- Opening Delimiter -

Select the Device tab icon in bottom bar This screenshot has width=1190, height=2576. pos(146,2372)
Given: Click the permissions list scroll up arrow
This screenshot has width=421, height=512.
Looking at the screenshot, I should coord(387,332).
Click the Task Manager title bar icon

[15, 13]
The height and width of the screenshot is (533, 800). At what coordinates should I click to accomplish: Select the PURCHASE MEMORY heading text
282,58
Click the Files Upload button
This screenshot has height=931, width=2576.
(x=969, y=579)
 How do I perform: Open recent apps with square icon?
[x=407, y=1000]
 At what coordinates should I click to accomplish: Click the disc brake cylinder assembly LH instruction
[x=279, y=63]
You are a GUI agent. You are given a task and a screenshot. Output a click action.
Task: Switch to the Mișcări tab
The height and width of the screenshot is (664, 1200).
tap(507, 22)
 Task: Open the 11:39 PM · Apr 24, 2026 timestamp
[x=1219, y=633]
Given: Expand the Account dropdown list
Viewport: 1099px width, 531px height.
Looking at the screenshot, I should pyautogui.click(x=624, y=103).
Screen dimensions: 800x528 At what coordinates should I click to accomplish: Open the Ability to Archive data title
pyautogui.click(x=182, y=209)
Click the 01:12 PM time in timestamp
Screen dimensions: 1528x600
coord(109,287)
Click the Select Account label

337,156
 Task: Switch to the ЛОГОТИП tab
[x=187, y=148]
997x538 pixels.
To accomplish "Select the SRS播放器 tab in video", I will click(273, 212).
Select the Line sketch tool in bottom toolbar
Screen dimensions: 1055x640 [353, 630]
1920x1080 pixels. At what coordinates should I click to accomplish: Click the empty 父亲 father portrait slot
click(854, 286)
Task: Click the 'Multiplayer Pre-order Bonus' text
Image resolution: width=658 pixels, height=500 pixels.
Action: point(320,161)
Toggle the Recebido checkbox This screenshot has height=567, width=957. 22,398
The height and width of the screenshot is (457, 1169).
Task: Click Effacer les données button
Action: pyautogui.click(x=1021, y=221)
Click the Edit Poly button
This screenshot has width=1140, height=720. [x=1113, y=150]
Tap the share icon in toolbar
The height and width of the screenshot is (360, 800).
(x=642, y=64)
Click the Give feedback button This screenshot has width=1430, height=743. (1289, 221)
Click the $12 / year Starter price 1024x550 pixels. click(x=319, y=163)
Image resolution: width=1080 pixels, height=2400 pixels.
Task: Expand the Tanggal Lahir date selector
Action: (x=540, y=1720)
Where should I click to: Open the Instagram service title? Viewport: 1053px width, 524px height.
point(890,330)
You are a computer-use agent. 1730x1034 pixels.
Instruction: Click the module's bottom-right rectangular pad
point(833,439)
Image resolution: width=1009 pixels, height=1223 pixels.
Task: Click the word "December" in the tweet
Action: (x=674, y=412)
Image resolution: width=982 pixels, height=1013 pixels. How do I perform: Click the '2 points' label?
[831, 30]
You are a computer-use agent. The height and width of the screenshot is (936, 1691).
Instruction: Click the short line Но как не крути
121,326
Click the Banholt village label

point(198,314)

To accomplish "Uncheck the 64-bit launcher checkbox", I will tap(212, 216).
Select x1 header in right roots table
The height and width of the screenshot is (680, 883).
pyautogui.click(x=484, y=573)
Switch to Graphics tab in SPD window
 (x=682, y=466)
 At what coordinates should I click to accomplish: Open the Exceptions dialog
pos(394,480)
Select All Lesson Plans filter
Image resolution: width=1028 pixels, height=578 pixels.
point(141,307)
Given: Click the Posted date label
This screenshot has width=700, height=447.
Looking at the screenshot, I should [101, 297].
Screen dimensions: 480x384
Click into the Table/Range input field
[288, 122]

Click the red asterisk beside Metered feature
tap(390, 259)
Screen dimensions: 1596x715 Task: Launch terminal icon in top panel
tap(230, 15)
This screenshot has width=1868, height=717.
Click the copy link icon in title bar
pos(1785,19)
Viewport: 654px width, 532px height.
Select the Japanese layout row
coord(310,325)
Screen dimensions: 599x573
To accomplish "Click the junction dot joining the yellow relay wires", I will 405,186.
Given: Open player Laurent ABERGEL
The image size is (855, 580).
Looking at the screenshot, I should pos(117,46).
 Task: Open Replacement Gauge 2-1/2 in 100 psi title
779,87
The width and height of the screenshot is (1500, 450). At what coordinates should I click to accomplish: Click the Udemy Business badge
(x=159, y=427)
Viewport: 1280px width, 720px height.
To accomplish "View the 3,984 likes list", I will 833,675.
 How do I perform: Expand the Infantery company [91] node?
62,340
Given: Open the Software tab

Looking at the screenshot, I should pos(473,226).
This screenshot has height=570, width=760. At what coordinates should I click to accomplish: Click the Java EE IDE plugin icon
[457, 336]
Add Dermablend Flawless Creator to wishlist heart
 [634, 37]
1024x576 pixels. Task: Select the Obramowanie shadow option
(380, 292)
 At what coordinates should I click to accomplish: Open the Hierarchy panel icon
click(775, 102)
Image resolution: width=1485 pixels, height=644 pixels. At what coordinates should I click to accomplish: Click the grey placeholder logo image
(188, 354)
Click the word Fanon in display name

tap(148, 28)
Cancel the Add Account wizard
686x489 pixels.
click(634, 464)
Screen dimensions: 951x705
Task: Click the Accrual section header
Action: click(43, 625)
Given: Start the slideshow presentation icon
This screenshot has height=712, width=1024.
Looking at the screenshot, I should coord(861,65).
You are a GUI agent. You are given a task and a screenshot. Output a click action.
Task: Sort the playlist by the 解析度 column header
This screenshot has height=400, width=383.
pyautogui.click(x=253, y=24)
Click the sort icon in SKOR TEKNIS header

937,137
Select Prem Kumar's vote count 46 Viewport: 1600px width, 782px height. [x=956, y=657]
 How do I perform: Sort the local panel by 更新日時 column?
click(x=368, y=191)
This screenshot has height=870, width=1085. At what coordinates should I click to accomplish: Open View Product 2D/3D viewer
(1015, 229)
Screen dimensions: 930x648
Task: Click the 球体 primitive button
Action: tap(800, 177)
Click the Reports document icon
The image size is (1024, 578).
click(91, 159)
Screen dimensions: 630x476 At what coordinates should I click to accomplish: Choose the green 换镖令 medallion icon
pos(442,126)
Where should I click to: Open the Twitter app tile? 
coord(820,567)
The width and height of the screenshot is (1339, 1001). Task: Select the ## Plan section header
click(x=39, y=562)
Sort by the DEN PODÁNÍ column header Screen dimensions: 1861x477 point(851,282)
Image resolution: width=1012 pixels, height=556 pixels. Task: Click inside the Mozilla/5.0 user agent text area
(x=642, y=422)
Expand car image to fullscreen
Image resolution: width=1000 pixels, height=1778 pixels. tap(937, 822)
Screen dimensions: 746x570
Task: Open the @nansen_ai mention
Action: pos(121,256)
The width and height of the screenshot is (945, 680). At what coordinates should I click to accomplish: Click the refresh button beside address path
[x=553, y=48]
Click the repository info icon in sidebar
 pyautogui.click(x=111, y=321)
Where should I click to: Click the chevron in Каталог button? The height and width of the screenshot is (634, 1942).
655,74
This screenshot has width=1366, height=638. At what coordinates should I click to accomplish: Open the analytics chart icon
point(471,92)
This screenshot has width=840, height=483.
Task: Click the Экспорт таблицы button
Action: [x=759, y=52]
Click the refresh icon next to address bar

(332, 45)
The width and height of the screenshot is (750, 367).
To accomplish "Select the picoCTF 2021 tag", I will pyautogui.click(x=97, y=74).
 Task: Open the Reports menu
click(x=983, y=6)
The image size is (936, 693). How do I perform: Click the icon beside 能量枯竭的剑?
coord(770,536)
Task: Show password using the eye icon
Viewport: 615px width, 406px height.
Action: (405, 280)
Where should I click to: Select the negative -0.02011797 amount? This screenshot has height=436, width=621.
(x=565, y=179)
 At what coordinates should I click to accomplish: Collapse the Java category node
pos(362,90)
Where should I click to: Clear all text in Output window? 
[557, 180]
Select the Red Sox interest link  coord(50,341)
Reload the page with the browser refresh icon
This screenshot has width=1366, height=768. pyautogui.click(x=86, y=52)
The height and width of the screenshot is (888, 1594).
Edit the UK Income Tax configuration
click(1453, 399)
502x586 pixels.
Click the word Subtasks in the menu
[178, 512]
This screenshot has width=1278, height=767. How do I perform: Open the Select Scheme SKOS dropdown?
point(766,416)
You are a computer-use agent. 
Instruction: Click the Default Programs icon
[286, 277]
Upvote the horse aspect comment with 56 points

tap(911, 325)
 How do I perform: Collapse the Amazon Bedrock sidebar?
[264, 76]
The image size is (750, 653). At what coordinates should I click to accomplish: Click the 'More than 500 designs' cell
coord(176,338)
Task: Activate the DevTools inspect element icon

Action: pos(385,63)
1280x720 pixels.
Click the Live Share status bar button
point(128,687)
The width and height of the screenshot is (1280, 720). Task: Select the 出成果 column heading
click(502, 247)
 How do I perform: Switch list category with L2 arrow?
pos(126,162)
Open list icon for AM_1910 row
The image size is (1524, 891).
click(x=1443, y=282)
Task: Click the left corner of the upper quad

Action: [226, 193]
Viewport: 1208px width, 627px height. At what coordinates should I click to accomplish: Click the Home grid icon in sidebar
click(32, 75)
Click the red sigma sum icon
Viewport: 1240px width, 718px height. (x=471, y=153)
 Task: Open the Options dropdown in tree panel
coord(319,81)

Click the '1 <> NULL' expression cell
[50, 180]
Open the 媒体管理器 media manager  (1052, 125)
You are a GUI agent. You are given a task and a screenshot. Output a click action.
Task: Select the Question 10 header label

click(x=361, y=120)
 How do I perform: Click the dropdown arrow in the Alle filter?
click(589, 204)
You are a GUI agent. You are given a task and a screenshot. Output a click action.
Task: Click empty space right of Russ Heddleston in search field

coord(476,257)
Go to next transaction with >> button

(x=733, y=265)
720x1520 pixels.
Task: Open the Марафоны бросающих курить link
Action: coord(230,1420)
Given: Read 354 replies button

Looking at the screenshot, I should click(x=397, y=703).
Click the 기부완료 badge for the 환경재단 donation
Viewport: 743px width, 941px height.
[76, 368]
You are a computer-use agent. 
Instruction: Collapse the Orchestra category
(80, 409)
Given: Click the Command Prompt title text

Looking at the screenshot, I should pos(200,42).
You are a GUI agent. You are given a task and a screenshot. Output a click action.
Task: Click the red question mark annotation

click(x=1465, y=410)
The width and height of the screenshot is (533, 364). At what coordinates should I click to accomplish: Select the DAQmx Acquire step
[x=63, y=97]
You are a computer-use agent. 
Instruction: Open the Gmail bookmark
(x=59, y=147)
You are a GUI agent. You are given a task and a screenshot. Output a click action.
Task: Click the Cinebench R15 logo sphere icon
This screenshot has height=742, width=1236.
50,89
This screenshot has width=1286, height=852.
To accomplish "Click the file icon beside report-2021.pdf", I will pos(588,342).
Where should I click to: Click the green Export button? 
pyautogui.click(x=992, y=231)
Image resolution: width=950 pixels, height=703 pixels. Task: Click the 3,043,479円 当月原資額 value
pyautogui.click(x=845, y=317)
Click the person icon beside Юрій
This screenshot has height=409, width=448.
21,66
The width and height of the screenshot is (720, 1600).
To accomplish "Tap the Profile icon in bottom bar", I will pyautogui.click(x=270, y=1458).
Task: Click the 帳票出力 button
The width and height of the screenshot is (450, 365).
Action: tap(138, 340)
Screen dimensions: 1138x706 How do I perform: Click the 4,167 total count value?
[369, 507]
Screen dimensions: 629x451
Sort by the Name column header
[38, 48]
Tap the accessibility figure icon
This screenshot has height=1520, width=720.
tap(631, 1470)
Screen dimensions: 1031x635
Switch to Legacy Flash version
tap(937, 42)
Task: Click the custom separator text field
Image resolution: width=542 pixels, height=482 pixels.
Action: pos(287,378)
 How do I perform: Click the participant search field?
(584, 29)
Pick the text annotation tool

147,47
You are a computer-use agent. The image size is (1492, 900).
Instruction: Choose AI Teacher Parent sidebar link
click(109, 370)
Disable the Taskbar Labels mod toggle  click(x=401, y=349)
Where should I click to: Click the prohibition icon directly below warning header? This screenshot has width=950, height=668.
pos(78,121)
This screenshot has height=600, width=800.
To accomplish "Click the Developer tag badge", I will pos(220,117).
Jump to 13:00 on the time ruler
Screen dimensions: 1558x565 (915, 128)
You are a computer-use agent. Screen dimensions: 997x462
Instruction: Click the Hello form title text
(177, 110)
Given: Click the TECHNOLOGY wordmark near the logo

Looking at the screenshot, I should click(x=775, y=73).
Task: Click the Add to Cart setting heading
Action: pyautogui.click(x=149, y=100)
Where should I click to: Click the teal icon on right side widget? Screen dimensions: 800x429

- Closing Delimiter -

● TASK DESCRIPTION: The lines needed are those in the data above that hold the string "computer"; copy each of them.

● EXPECTED ANSWER:
You are a computer-use agent. 1730x1034 pixels.
You are a computer-use agent. The height and width of the screenshot is (936, 1691).
You are a computer-use agent. 
You are a computer-use agent. 
You are a computer-use agent. 
You are a computer-use agent. The image size is (1492, 900).
You are a computer-use agent. Screen dimensions: 997x462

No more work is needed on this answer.